Ce que Pépites fait autrement

Notre angle est plus étroit : nous racontons les femmes et les hommes qui font ce que nous mangeons, en allant chez eux. Stéphane Méjanès, journaliste et auteur qui a notamment collaboré à L'Express, au Nouvel Obs et à C'est Meilleur Quand C'est Bon, les rencontre et écrit ce qu'il y a trouvé. Notre newsletter est gratuite, et vous pouvez la recevoir sans rejoindre le Club. L'adhésion permet de prolonger ces lectures : acheter auprès des producteurs, les rencontrer, partager ces découvertes avec d'autres membres. Nous lisons aussi ces médias avec plaisir : Pomélo, YAM, Thuriès, En Magnum et Gueuleton ont consacré au Club de très beaux sujets.

Si c'était nous, voilà ce qu'on ferait

C'est un avis, et il est forcément partial puisqu'il vient de nous. Pour une carte complète des bonnes tables, on prendrait un guide. Pour remplir un panier chaque semaine, un circuit court. Pour lire, une newsletter ou un bon magazine.

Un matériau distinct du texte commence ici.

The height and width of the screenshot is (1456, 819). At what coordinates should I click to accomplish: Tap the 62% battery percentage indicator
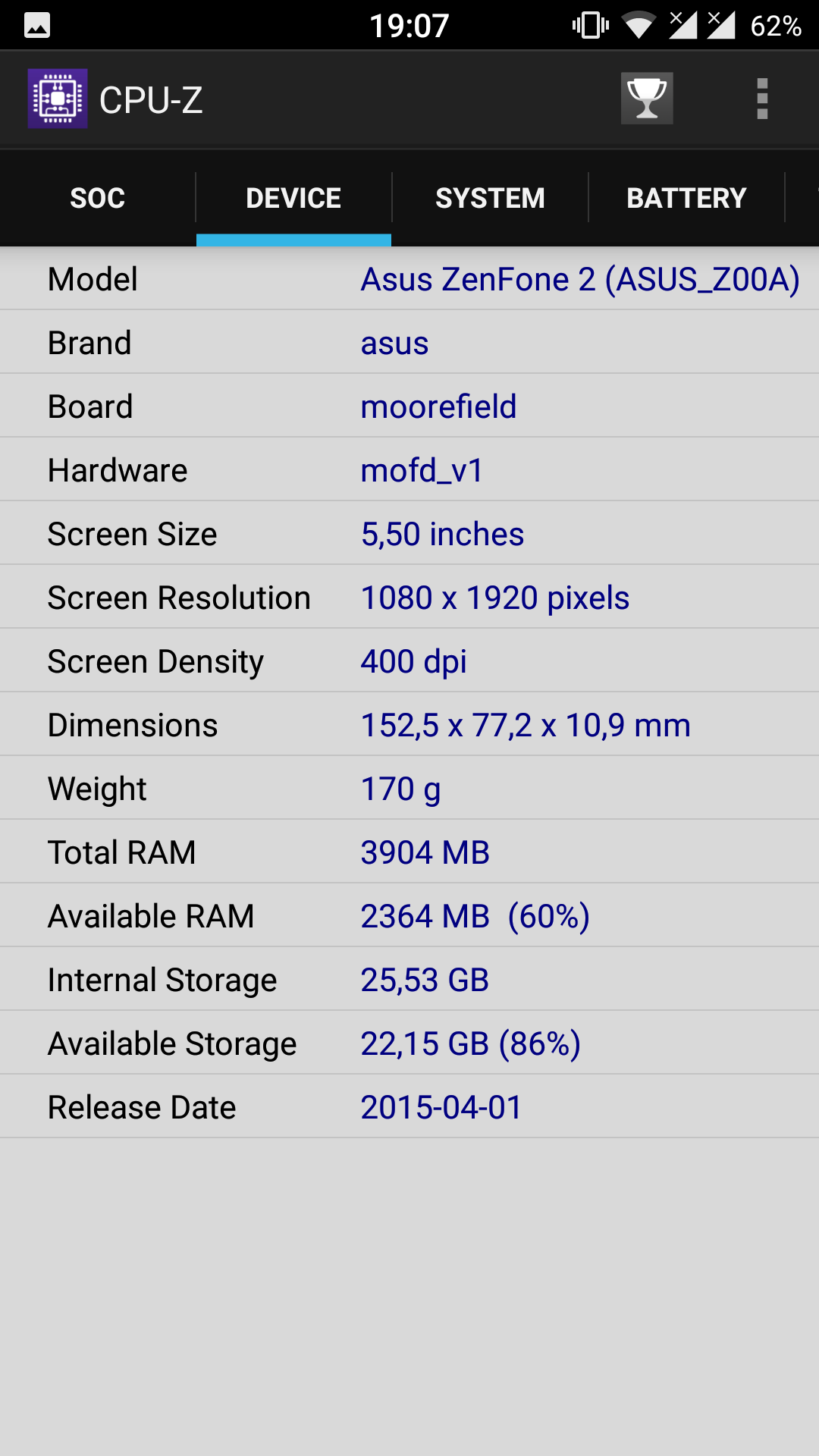[x=776, y=26]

Le Club, on y viendrait pour une raison précise, pas pour tout à la fois. Certains membres viennent surtout pour les ventes et ne participent pas aux dîners. D'autres sont là pour les pré-ouvertures et commandent peu. D'autres encore viennent d'abord pour la communauté : rencontrer des passionnés avec qui partager ce qu'ils aiment, quand ils ne trouvent pas forcément ces échanges dans leur entourage. Une seule bonne raison suffit. Ce qui relie toutes ces façons de vivre le Club, c'est le plaisir de découvrir ceux qui font ce que l'on aime manger et boire, et de leur donner une place dans nos vies.